* _Trecho fornecido_

Ele trata de afastar logo a classificação de “romance político”, embora concorde que essa tradição é fraca no Brasil – com exceção de livros como Reflexos do Baile, de Antonio Callado – em comparação com a literatura argentina ou chilena. Hatoum também não quer que o romance seja visto como “geracional”. O foco, diz, não é a política ou a frustração de uma geração sonhadora, mas “a impossibilidade de misturar esses dois fogos, o da política e o da paixão”, como a narradora francesa experimenta na própria pele ao se envolver com o engajado cubano. O texto conta como as relações amorosas ficam ainda mais conturbadas num contexto de paixões ideológicas, no conflito entre utopias individuais e coletivas. “O lugar mais sombrio é no coração”, diz no final do livro a narradora.
Na entrevista abaixo, porém, Hatoum não se abstém de comentar o estado atual dessa geração, que afinal chegou ao poder, bastante transformada, inclusive no Brasil; o governo de Dilma Rousseff; e sobretudo as revoltas da juventude nos países do norte da África e do Oriente Médio, que ele diz não terem sido tão surpreendentes assim. Ele também comenta o fato de que três de seus livros estão sendo filmados por diretores de renome, como Luiz Fernando Carvalho (Dois Irmãos) e Marcelo Gomes (Relato de um Certo Oriente). Tal interesse confirma não apenas o alcance de Hatoumatualidade, mas também a força de suas narrativas, que transcendem seu tempo e lugar pela abrangência de seu olhar e estilo.
Há três anos você trabalha no novo romance. Sai neste ano ainda?
Estou tentando… Mas deve sair, sim, no segundo semestre. No momento faço a quarta revisão do texto. Prometi o manuscrito para julho. Não sei se entrego, não, mas já reduzi outras atividades e estou concentrado só nele.
Você sempre faz muitas revisões, não? Que tipo de corte faz? Mario de Andrade disse que primeiro escrevia, no automatismo, depois cortava.
É assim comigo também. No caso do Cinzas do Norte, cheguei a fazer dez revisões. São cortes pontuais, de palavras excessivas, não cortes temáticos ou de personagens. Corto os disparates, as anacronias; coisas da linguagem mesmo. Prefiro deixar o texto fluir e depois limpar. Esse romance ficou maior que Cinzas, mas quero que fique menor. Acho que o único livro meu que saiu de primeira, mais rápido, foi Órfãos do Eldorado. Fazia tempo que eu tinha a ideia de escrever uma história sobre esse mito.
É o primeiro romance seu que se passa fora de Manaus. Por algum motivo em especial? O cenário é só Paris?
Sim, é um livro sobre exílio e paixão em Paris. Mas não é para evitar repetir Manaus ou algo parecido, e sim porque a história há muito tempo mexe comigo, pelas possibilidades que ela tem. É um romance narrado por uma francesa que morou no Rio e em Buenos Aires, tem um amante brasileiro e faz tradução de autores hispano-americanos. Também traduz os textos de um amigo cubano, então é um livro sobre Cuba também. Ela conta em paralelo as histórias desse amante e desse amigo.
Há um conto em ‘A Cidade Ilhada’ com esses exilados, não?

* _Lista de tarefas_
[A] Relacione, na ordem em que surgem, todos os títulos de livros citados na entrevista com Hatoum.
[B] Dê prosseguimento à entrevista com Hatoum a partir do ponto em que ela termina.

* _Bloco de dados_
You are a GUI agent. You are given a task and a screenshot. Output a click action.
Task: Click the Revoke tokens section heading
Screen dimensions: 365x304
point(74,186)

* _Resultados das tarefas_
[A]
Reflexos do Baile
Dois Irmãos
Relato de um Certo Oriente
Cinzas do Norte
Órfãos do Eldorado
A Cidade Ilhada

[B]
Sim, é Bárbara no Inverno. O romance é um desdobramento dessa história, aprofundando a relação amorosa. Tem muitos personagens, tem mais personagens que os outros livros e menos descrições.
Em que época exatamente se passa? É um livro político?
Não, é sobre a impossibilidade de misturar esses dois fogos, o fogo da política e o fogo da paixão… Começa em 1978 e vai até doze anos depois. Ao mesmo tempo, é um romance com bastante realismo, no sentido de que trabalhei com um mapa de Paris, situei fatos históricos, incluí personagens verdadeiros como Alejo Carpentier (escritor e diplomata cubano) e Wifredo Lam (pintor cubano).
Você é grande admirador de Edward Said também. Os ensaios dele sobre o exílio foram uma inspiração?
Foram, sim. Gosto muito quando ele descreve a condição instável do exilado, do desterro, do deslocamento. É um tema forte em minha ficção.
Você foi preso numa passeata em 1968?
Fui detido e depois solto. Eu só tinha 15 anos e morava em Brasília. Morar ali mudou minha vida, me fez ir embora para a Europa. O romance traz muito dessa experiência que tive em Paris e Barcelona, dando aulas, fazendo traduções, convivendo com exilados brasileiros e cubanos.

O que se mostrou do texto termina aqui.